__Exercise prompt__. Reproduce exactly, and only, the lines below from the one containing "8(499) 499 49 30 (84, 27)" through the one containing "For every named target in this 609×2576".

Task input START

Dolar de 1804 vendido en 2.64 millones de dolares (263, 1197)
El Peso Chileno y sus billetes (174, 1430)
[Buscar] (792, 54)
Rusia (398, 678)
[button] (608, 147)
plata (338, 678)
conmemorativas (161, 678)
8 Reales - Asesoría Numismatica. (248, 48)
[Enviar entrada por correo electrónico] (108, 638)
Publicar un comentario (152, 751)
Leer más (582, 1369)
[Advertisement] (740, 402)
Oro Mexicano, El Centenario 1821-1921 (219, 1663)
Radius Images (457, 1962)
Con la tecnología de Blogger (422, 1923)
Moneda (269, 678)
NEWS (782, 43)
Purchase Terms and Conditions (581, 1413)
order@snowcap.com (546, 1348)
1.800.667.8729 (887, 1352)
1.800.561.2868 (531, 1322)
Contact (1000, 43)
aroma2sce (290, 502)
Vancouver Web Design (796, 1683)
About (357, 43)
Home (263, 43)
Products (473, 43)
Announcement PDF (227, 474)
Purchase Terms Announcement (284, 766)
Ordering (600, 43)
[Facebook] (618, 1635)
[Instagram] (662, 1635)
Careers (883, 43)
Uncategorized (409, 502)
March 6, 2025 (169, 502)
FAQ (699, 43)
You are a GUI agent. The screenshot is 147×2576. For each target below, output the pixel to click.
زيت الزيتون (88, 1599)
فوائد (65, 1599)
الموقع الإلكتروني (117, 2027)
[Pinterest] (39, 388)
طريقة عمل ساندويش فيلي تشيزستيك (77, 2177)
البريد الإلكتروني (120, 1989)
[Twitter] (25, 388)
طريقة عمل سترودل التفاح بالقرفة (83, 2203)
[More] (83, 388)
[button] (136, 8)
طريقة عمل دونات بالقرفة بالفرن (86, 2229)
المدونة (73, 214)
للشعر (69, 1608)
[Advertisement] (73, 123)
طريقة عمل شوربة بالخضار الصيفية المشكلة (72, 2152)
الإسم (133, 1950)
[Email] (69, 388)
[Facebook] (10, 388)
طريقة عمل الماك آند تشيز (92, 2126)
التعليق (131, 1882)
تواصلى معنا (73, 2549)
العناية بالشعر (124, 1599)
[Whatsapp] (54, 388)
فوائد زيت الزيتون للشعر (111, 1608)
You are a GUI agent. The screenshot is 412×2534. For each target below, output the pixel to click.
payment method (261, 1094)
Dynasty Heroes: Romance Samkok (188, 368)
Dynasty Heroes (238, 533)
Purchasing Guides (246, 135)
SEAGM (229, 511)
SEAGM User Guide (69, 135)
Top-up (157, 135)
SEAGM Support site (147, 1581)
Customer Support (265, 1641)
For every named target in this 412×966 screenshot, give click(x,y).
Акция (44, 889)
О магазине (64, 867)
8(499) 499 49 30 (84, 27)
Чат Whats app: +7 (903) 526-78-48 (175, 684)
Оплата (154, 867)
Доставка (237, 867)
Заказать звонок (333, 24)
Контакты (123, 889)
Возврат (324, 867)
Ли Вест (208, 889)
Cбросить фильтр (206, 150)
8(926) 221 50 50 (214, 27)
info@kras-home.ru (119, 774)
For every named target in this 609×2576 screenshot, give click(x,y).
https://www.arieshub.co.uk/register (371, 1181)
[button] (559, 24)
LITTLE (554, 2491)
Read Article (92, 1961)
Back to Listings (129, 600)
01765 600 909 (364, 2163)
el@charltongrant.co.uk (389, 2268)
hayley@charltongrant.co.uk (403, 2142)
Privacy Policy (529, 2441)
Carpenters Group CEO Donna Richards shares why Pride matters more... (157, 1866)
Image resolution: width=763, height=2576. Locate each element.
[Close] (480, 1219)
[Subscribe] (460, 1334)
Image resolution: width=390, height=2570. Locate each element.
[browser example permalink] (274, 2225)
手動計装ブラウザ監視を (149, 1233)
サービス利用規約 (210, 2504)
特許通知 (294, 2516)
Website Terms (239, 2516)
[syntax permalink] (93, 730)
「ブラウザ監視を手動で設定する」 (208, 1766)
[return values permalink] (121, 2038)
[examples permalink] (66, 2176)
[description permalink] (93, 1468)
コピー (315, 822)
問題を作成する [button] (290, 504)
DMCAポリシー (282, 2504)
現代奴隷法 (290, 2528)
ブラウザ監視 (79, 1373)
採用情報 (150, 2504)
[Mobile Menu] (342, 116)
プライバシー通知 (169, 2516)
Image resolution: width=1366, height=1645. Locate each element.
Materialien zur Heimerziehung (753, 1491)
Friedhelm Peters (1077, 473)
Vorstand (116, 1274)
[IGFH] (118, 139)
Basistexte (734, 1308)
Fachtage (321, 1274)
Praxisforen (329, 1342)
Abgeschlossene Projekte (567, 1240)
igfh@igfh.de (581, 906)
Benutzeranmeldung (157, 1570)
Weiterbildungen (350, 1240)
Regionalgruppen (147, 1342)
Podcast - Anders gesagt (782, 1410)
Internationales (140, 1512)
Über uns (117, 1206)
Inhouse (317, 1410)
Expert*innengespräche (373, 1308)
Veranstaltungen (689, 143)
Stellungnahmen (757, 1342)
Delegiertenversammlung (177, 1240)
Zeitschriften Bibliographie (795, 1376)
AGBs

Task input END

__Answer to this problem__.
8(499) 499 49 30 (84, 27)
Чат Whats app: +7 (903) 526-78-48 (175, 684)
Оплата (154, 867)
Доставка (237, 867)
Заказать звонок (333, 24)
Контакты (123, 889)
Возврат (324, 867)
Ли Вест (208, 889)
Cбросить фильтр (206, 150)
8(926) 221 50 50 (214, 27)
info@kras-home.ru (119, 774)
For every named target in this 609×2576 screenshot, give click(x,y).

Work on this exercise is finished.